DESCRIPTION OF THE TASK: Every line containing the word "will" must be pulled from the records.

INPUT DATA:
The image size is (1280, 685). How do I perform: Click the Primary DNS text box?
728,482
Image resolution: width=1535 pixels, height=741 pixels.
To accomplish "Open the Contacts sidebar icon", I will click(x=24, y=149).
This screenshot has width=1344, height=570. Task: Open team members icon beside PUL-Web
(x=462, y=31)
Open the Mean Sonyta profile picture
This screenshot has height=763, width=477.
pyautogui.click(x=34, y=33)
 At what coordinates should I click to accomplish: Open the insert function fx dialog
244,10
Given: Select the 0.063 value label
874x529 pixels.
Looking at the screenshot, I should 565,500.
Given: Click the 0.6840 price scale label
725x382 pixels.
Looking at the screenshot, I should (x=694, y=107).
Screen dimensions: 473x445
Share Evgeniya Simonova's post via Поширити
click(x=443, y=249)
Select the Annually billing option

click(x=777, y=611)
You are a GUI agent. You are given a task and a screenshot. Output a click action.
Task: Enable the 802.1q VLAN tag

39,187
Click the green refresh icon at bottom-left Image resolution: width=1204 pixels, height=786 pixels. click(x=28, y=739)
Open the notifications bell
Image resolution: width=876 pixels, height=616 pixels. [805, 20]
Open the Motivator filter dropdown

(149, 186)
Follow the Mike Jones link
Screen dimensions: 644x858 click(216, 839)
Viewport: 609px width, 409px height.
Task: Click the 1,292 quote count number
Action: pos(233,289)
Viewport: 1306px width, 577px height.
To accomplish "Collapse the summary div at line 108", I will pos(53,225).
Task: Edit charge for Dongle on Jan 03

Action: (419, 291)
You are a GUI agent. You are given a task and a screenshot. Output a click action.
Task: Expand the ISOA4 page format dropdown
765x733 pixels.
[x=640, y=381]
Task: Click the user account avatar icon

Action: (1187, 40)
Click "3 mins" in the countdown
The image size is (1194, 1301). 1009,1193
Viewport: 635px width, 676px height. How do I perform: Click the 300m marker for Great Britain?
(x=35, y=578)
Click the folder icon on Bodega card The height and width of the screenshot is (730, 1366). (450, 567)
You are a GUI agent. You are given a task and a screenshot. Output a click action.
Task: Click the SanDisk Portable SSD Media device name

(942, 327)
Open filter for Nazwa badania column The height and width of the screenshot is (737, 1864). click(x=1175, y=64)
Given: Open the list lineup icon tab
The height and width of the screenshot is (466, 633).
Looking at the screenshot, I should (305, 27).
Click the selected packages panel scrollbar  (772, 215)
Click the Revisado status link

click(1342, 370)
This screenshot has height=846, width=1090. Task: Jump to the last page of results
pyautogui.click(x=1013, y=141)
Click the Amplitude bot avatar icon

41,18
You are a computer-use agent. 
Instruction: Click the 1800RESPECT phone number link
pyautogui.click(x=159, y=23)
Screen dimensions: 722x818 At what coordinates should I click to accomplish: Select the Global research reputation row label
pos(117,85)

EXERCISE RESULT:
To accomplish "Open the Contacts sidebar icon", I will click(x=24, y=149).
To accomplish "Collapse the summary div at line 108", I will pos(53,225).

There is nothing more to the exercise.